Protagonist will provide placebo aspirin, and lozenges laced with lidocaine. Lidocaine is easily accessible and will cause numbing of the mouth and throat this way. Protagonist views a heart attack for the character as a bonus, so the risk factor
isn't an issue to her. Lozenges enable the protagonist to monitor the administration of the medication.

Net result is it will be convincing that his boss will not recognize him.

Good makeup is hard to do when there is close contact involved.

Jim Clark-Dawe

jclarkdawe
07-01-2018, 06:54 AM
This is actually a two-part con. Part one is the simple con that IronMike describes. It's actually not necessary for that part of the con that they appear, but the female protagonist wants to convince the guy how a con works. The interesting thing about a con is even if you know the con, it can still work. One of the best examples of this is 3 card Monte. It's been explained over and over again and yet it still works. Another example would be carnival games. We know they're scams, but we still figure we can beat the odds.

Anyway the guy knows about the first con. What he doesn't know is that she's going to show him how easy it is for a conman to control people. He's willing to help, but he's no actor and has no idea how to act like an old man. He's willing to let her dress him and cut his hair, but he can't shuffle and walk right, can't keep his voice controlled, and so she's got to force his body to do this without him having any control.

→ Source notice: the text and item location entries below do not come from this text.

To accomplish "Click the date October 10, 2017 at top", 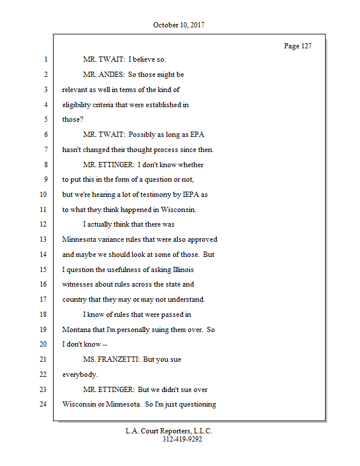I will pyautogui.click(x=179, y=25).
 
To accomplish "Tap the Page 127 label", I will pyautogui.click(x=297, y=46).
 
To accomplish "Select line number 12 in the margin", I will pyautogui.click(x=44, y=224).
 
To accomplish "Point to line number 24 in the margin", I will pyautogui.click(x=44, y=404).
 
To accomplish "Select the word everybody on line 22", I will pyautogui.click(x=80, y=375).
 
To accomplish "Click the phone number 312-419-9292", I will pyautogui.click(x=182, y=439).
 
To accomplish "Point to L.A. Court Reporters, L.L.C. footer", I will pyautogui.click(x=169, y=431).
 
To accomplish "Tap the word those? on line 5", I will pyautogui.click(x=73, y=120).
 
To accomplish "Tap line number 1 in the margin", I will pyautogui.click(x=45, y=59).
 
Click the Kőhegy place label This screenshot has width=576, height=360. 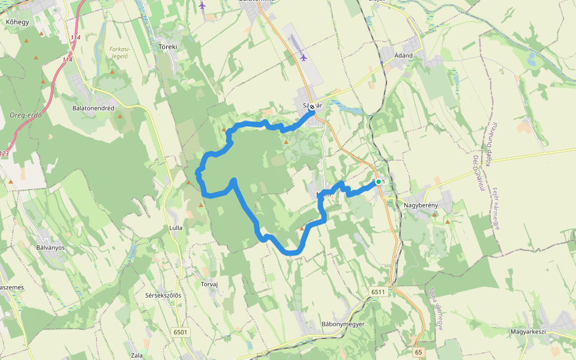[17, 22]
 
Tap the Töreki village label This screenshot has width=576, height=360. [167, 46]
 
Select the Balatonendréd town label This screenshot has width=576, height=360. [93, 108]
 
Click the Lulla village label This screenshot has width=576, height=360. [176, 228]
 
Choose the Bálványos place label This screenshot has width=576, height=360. [50, 247]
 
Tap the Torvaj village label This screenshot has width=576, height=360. [209, 285]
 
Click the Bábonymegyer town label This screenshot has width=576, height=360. [343, 324]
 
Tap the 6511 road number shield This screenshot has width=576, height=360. [377, 292]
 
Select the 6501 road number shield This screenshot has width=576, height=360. [180, 332]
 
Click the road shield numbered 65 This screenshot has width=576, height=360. [418, 352]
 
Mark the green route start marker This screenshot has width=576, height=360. [378, 181]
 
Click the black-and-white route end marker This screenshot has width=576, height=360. [312, 106]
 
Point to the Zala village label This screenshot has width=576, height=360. [137, 355]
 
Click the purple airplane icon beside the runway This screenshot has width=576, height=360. [304, 58]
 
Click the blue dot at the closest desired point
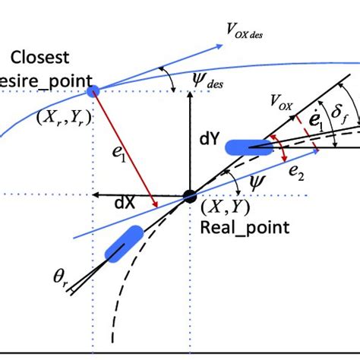tap(93, 91)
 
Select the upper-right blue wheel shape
tap(248, 148)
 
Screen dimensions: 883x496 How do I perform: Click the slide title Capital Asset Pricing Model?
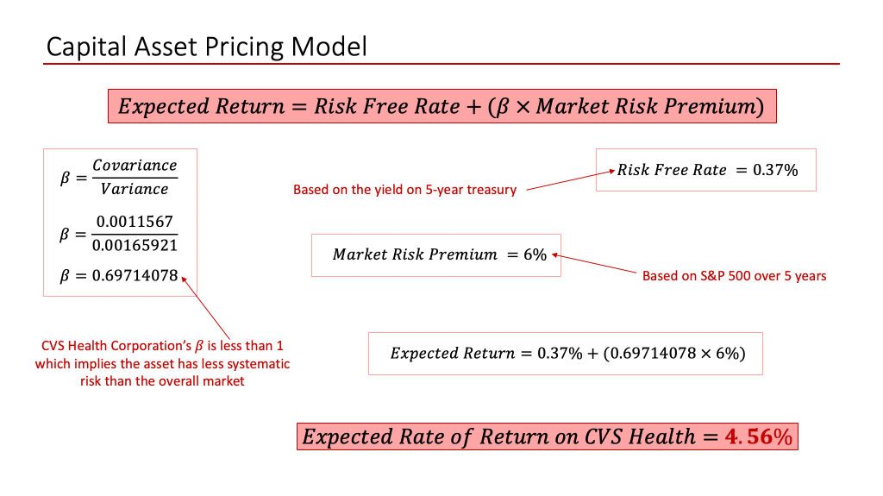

Cordite will cause him to look pale, sweaty, and a nice upset stomach. The exercise will get him moving right, in that nice old man fashion. That leaves his voice as a way for people to identify the guy.

Simplest approach is a big wad of gum. Smoking and shouting can do it to some people, but usually some throat lozenges will cause most of the problem to disappear. But they're going to be meeting the guy's boss, and I'm hoping to go a step above the obvious to muck up his voice.

Now I know novocaine can cause you to have trouble talking, slurring words and not speaking clearly. I don't know whether novocaine taken as a throat lozenge would cause problems. Lidocaine would seem to cause numbness for the tongue, lips, mouth, and throat. This would seem likely to cause someone to slur words and not speak clearly. Liquor can do it, but it's too obvious.

I don't care how I muck up his voice, but I've got to muck up his voice enough to make it hard to recognize for a few hours in a way that he won't know it's happening.

Jim Clark-Dawe

frimble3
07-01-2018, 11:13 AM
Re: the 'old man' walk. Try something lumpy in the bottoms of his shoes, small pebbles or lentils (if you don't want to risk them showing, inside the socks. Or, shoes a size smaller than he normally wears.

Lil
07-02-2018, 06:58 PM
A frequent side effect of inhaled steroids—the ones people take for asthma—is hoarseness.

One of the best ways to disguise yourself is to change the way you stand and move, though it's hard to remember for any length of time. Ill-fitting shoes help, or a lift in one to create a limp, and a pin or something sharp inside your clothes can be a good reminder. Or tape to bend the shoulders forward.

mrsmig
07-02-2018, 07:08 PM
Seconding that theatrical makeup is unconvincing up close. (Movies that ignore that truth, like Mrs. Doubtfire, Tootsie and The Associate, always make me roll my eyes.)

Actors often curl their toes when they walk to achieve a shambling, hesitant gait onstage, but frimble3 and Lil's ideas about the character wearing something beneath his clothing to alter his posture is worth pursuing.